▶ **Consignes**
A) Pouvez-vous recopier à l'identique, dans le texte sur l'aide aux enfants pauvres, le passage qui s'ouvre sur les mots contenant « Le processus par » et se termine par « dans le besoin. » ?
B) Pouvez-vous poursuivre le texte sur l'aide aux enfants pauvres en reprenant juste après sa dernière phrase ?

Wess Stafford décrit alors le pas suivant, généralement à l’adolescence, de cette façon :
Finalement, ils déclarent : « Vous voyez ce qui se passe ici ? Ça n’est pas bon – et je peux y remédier ! »
Le travailleur social répond alors immédiatement : « Tu sais quoi ? Je pense que tu as tout à fait raison ! Tu peux le faire. Occupe-toi d’y remédier. Améliore l’endroit où tu vis[4] ! »
Le processus par lequel un enfant, puis un adolescent, qui vit dans la pauvreté apprend à mettre en valeur ses dons (naturels ou spirituels) doit bien sûr aller de pair avec une aide très concrète. Il ne s’agit pas de dire à quelqu’un qui a faim ou froid : « J’ai confiance en toi, tu peux te débrouiller tout seul ! » Mais il ne s’agit pas non plus de lui donner à manger ou de quoi se vêtir en se disant : « De toute façon, celui-là appartient à la catégorie des gens qui ne seront jamais bons qu’à recevoir. » Un service qui libère vraiment apporte une aide qui, parfois très progressivement, va fortifier le faible de sorte qu’il aura de moins en moins besoin d’aide et qu’il pourra à son tour se mettre au service d’autres personnes dans le besoin.

▶ **Données sources**
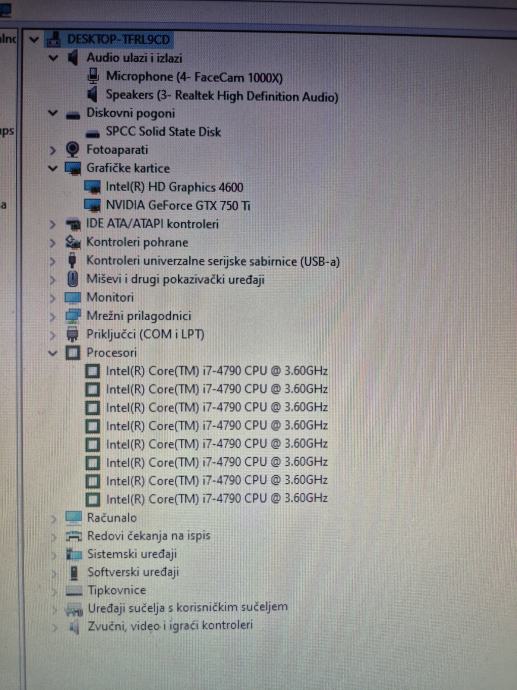Expand the Priključci (COM i LPT) category
The height and width of the screenshot is (690, 517).
[x=53, y=335]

▶ **Réponses**
A)
Le processus par lequel un enfant, puis un adolescent, qui vit dans la pauvreté apprend à mettre en valeur ses dons (naturels ou spirituels) doit bien sûr aller de pair avec une aide très concrète. Il ne s’agit pas de dire à quelqu’un qui a faim ou froid : « J’ai confiance en toi, tu peux te débrouiller tout seul ! » Mais il ne s’agit pas non plus de lui donner à manger ou de quoi se vêtir en se disant : « De toute façon, celui-là appartient à la catégorie des gens qui ne seront jamais bons qu’à recevoir. » Un service qui libère vraiment apporte une aide qui, parfois très progressivement, va fortifier le faible de sorte qu’il aura de moins en moins besoin d’aide et qu’il pourra à son tour se mettre au service d’autres personnes dans le besoin.

B)
Jean-Marc Semoulin et sa famille parrainaient une petite fille en Bolivie avec le SEL. Jean-Marc Semoulin commente : « Pour nous c’était très touchant de voir l’impact qu’était le parrainage. C’est vrai qu’on ne s’était pas bien rendu compte de l’impact des courriers et ce suivi de ce que l’on envoyait. Alors ça nous touche beaucoup de mesurer à quel point cela a pu l’aider. » Mais il ajoute combien il est touché du fait que leur ancienne filleule est maintenant engagée dans le domaine social parce que, « ce qu’elle a reçu, elle le retransmet à d’autres et que la chaîne continue et on espère que les autres qu’elle va aider pourront aussi transmettre encore à d’autres ». On ne sait jamais jusqu’où Dieu peut faire « rebondir » un service qui libère !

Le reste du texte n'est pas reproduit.